*Problem details:*
Transcribe the passage from the Sleeping Beauty choreography text starting with "The art of classicism: inside" and going on through "in every performance.".

*Selected text:*
* * * * *

The art of classicism: inside the choreography of The Sleeping Beauty
This season, English National Ballet stages Sir Kenneth MacMillan’s production of the fairytale ballet. Closely influenced by Petipa’s original, it’s a piece that tests dancers at every level, requiring accuracy, artistry and control in every performance.
We speak to the Artistic team working on the production and explore why The Sleeping Beauty remains such a defining work.
Clean lines and classical truth
Guest Repetiteur Antony Dowson describes The Sleeping Beauty as “probably above all other classical ballets the most simple and clean.” Its beauty lies not in excess, but in refinement. The arm movements in particular, he explains, are composed of “slightly smaller shapes and so therefore are more in line with what a dancer might do in a daily ballet class.”

* * * * *

*Material:*
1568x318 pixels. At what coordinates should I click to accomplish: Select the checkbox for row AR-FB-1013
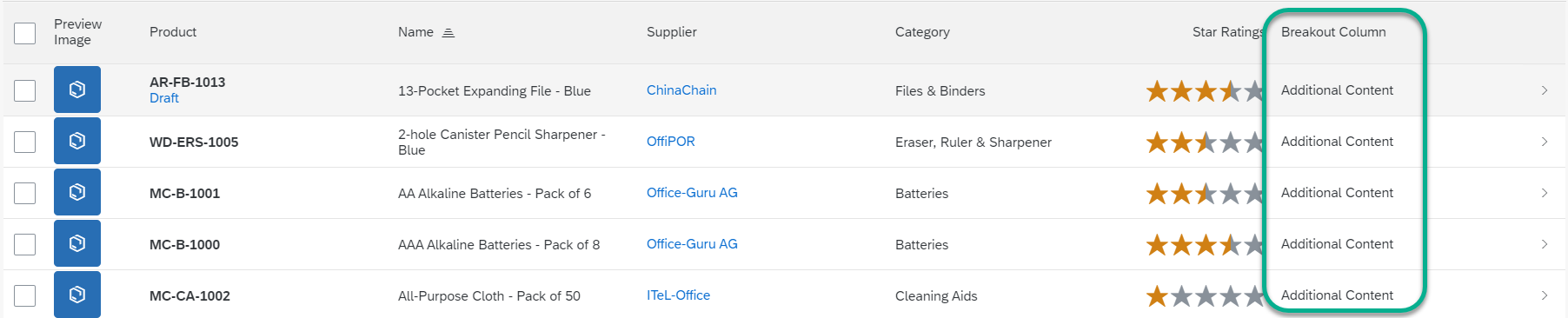pyautogui.click(x=25, y=90)
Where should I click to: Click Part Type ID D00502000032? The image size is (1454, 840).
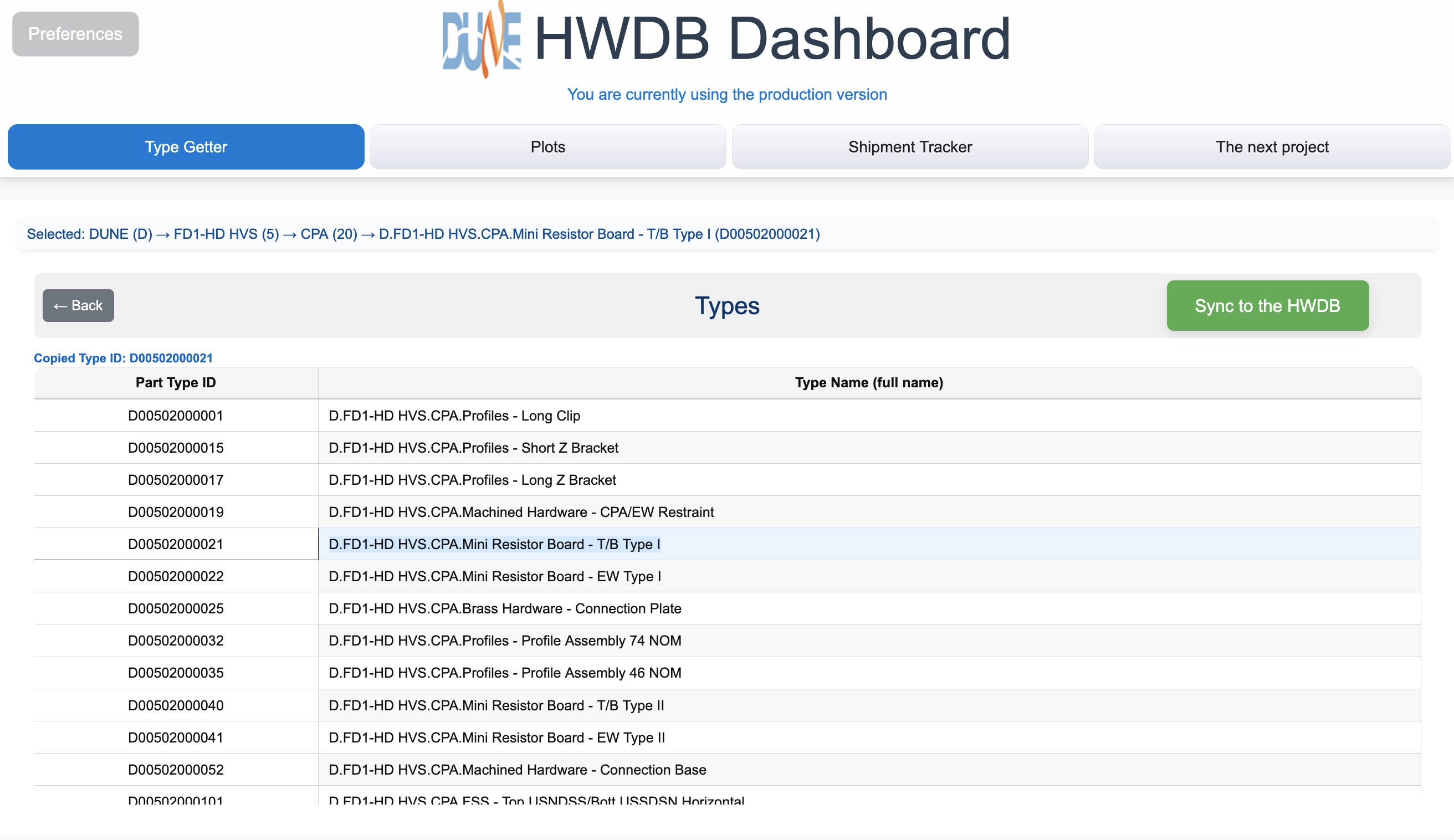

* * * * *

*Response for this exercise:*
The art of classicism: inside the choreography of The Sleeping Beauty
This season, English National Ballet stages Sir Kenneth MacMillan’s production of the fairytale ballet. Closely influenced by Petipa’s original, it’s a piece that tests dancers at every level, requiring accuracy, artistry and control in every performance.